*** TEXT BLOCK ***
Sherwood Ford Moran (8 October 1885 - 7 February 1983) was a United States Marine major who after

serving as a Congregational missionary in Japan fought in the Second World War as an interrogator of PoWs and soon after became known for his memorandum on the efficacy of humane forms of interrogation.

==Biography==
In 1885, Sherwood F. Moran was born in Covington, Kentucky, to William Joel Moran and Margaret Ford. His father was a military clerk of Northern (non-Catholic) Irish descent. In 1914, Moran graduated from Oberlin College with a bachelor's in philosophy. In 1915, he married Ursul Mildred Reeves. In 1916, he graduated from Union Theological Seminary, after two years of study, with a Congregational ordination. In the same year, he also attained a master's in philosophy from Columbia University.

Between 1916 and 1956 (with wartime interruption), the Morans were missionaries with the American Board of Commissioners for Foreign Missions in Japan. Their time was spent mostly in Osaka, where in 1925 they established the Christian Church there and the Yodagawa Neighborhood House.
*** End of TEXT BLOCK ***
*** PROVIDED MATERIAL ***
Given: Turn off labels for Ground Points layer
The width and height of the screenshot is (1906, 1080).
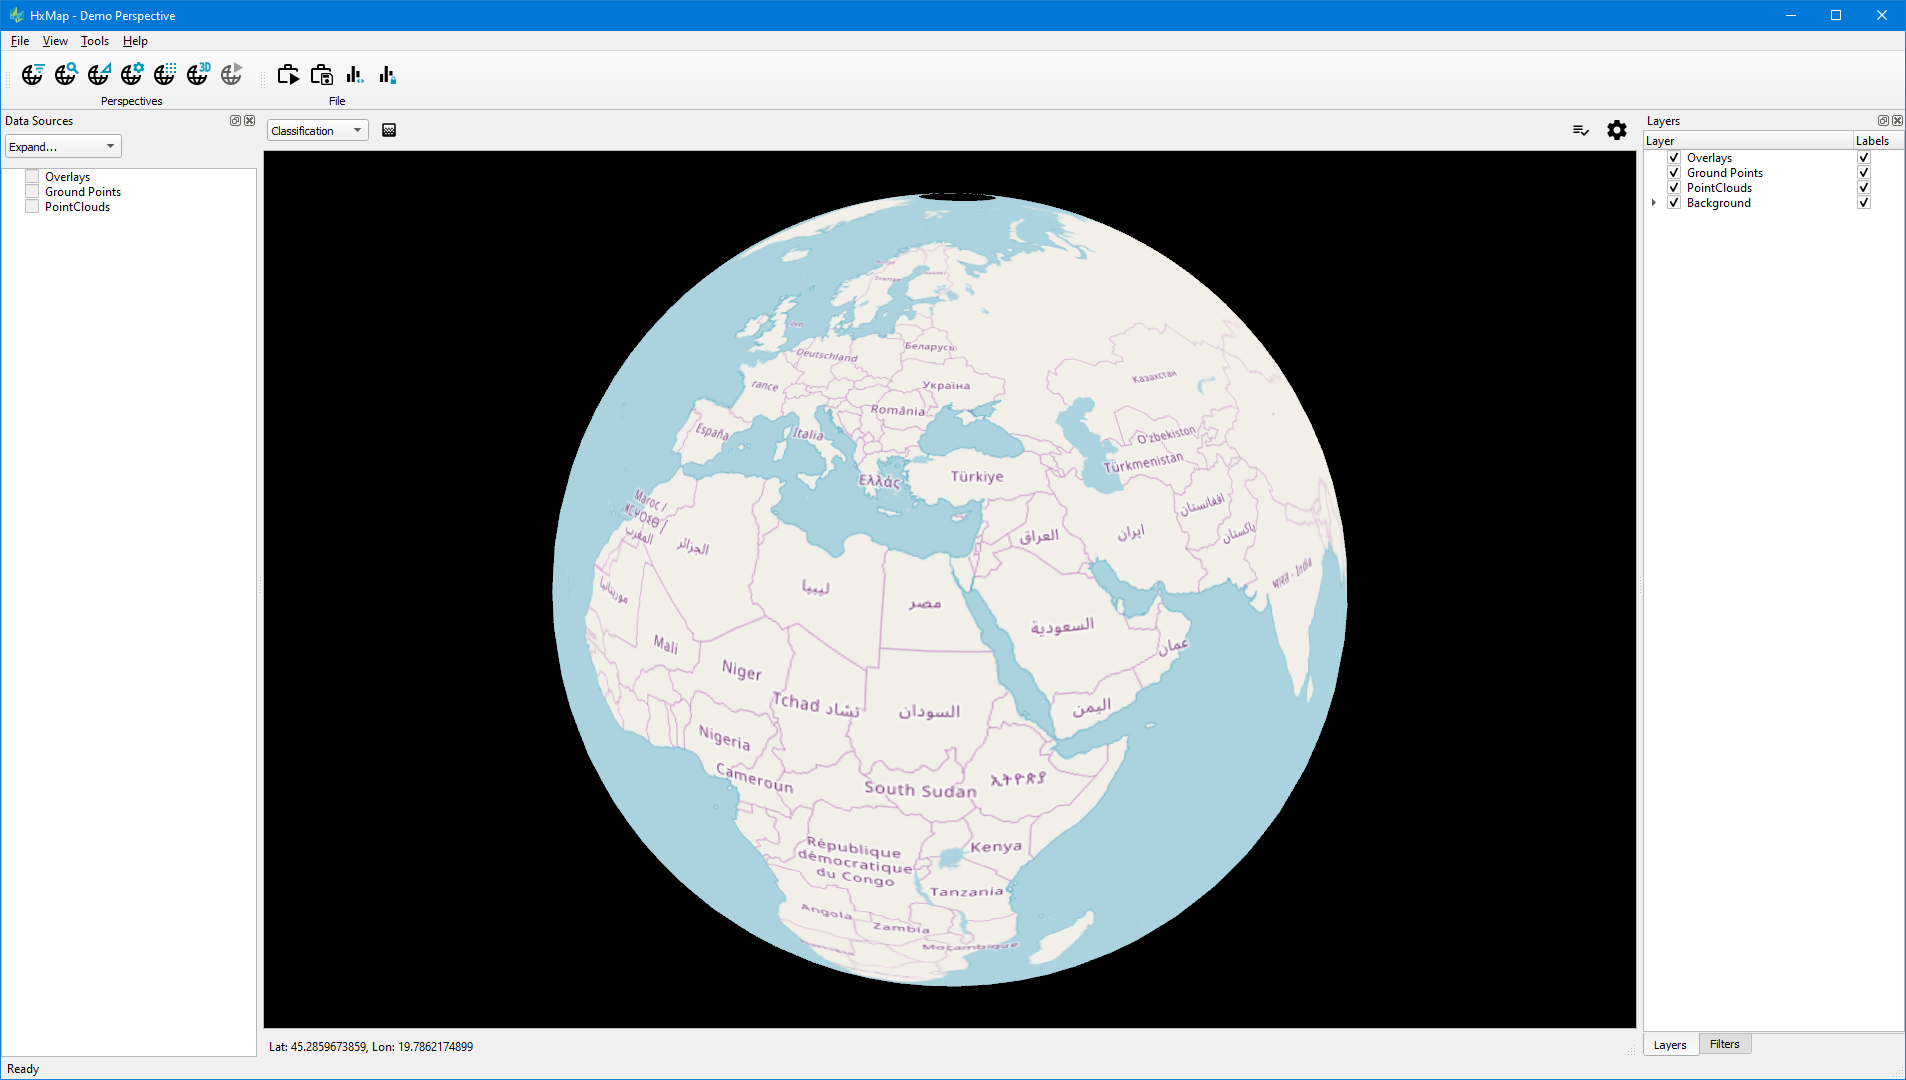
*** End of PROVIDED MATERIAL ***
# TO DO
According to the biography of Sherwood Ford Moran, in what city and state was he born?

# RESULT BELOW
Covington, Kentucky